### Entries from a dataset
——————————
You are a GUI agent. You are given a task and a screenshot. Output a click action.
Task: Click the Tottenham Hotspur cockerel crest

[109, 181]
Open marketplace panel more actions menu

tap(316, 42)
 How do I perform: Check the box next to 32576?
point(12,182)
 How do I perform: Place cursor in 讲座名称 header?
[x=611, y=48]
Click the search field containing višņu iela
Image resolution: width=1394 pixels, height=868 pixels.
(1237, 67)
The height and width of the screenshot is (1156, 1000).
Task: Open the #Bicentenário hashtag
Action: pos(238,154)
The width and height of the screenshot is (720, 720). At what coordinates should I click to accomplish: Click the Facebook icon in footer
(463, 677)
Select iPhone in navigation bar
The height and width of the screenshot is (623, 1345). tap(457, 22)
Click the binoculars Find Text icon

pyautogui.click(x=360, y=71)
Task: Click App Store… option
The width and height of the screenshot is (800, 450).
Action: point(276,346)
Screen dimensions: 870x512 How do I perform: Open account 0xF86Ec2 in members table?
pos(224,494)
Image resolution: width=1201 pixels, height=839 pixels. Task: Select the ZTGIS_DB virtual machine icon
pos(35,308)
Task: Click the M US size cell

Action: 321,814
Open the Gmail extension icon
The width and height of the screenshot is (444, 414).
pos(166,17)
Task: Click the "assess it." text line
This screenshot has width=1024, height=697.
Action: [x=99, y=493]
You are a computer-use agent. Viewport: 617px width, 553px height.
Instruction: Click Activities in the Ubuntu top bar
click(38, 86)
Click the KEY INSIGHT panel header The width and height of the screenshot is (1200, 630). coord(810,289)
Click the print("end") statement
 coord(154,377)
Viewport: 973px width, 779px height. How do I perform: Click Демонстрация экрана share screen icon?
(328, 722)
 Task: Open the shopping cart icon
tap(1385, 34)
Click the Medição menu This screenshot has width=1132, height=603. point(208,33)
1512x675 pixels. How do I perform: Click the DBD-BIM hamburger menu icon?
——————————
### Goal of the exercise
Copy out the lines of the records from the line with "Viewport: 973px width, 779px" to the line with "Click the Medição", keeping both of those lines.

### Reply
Viewport: 973px width, 779px height. How do I perform: Click Демонстрация экрана share screen icon?
(328, 722)
 Task: Open the shopping cart icon
tap(1385, 34)
Click the Medição menu This screenshot has width=1132, height=603. point(208,33)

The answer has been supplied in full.